**Assignment**:
Below is some material. Set down exactly the line where "Instruction: Select the Audit tab" appears and all lines after it, and stop at the last line.

**Material provided**:
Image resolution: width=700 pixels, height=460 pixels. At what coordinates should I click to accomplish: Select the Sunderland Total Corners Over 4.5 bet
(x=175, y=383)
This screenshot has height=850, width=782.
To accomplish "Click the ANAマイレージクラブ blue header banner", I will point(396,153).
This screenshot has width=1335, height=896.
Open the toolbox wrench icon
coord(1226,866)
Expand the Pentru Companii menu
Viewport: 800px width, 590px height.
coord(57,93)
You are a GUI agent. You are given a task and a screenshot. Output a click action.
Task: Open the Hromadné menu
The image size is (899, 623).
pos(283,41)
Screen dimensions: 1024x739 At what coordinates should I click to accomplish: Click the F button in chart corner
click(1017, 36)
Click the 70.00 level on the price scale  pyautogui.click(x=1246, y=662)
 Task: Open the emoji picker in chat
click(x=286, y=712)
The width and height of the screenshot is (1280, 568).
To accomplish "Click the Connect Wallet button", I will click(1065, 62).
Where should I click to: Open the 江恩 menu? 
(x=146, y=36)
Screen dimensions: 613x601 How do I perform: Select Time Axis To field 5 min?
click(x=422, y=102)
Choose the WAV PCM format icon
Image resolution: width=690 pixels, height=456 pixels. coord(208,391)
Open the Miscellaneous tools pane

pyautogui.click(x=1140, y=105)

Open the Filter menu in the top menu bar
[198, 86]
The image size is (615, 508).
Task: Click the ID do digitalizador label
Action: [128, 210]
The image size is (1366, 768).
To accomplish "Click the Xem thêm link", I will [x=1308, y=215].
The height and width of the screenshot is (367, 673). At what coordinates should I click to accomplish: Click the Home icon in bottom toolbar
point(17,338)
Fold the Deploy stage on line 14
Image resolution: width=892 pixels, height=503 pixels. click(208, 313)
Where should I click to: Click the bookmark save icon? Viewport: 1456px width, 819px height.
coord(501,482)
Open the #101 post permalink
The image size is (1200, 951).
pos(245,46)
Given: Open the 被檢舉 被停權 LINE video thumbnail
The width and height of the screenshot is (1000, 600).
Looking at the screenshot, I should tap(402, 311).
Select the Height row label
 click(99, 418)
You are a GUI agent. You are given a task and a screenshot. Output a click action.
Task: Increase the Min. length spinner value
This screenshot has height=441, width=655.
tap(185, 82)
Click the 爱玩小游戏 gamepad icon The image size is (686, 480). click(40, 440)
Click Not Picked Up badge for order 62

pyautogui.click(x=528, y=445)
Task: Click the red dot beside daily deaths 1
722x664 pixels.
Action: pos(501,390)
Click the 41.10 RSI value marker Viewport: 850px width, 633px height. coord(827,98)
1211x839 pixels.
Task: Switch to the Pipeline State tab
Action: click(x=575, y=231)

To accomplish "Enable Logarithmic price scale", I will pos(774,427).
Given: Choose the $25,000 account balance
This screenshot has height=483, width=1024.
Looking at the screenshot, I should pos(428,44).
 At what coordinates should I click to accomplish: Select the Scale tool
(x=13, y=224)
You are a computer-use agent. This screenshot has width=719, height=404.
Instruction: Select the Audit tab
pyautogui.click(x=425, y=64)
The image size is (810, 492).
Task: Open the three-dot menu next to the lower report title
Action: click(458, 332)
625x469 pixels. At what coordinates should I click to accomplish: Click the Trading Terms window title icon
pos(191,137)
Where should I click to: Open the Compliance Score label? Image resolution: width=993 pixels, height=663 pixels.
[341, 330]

**Your response**:
Instruction: Select the Audit tab
pyautogui.click(x=425, y=64)
The image size is (810, 492).
Task: Open the three-dot menu next to the lower report title
Action: click(458, 332)
625x469 pixels. At what coordinates should I click to accomplish: Click the Trading Terms window title icon
pos(191,137)
Where should I click to: Open the Compliance Score label? Image resolution: width=993 pixels, height=663 pixels.
[341, 330]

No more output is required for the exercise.